» DO THIS:
Copy the data below, replacing "pixels" with "px" and changing nothing else. Leave the pictures out of your answer.

» RECORDS PROVIDED:
########

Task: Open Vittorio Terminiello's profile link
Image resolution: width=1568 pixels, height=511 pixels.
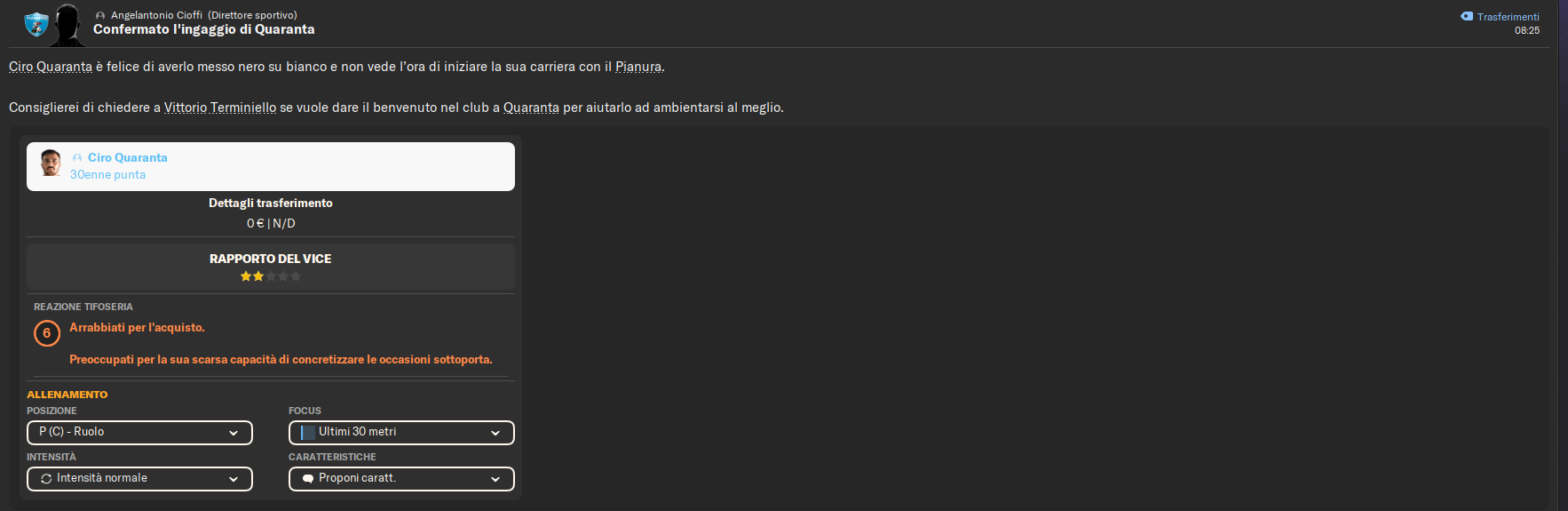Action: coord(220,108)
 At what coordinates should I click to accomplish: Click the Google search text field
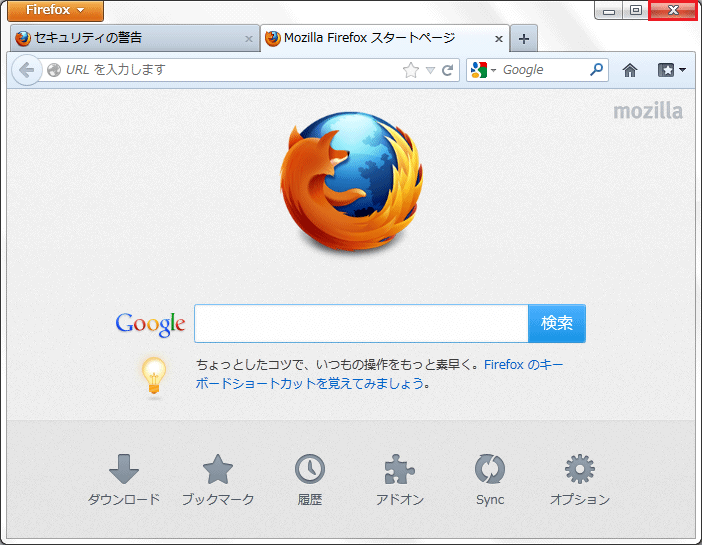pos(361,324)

########

» WRITTEN SOLUTION:
Task: Open Vittorio Terminiello's profile link
Image resolution: width=1568 px, height=511 px.
Action: coord(220,108)
 At what coordinates should I click to accomplish: Click the Google search text field
pos(361,324)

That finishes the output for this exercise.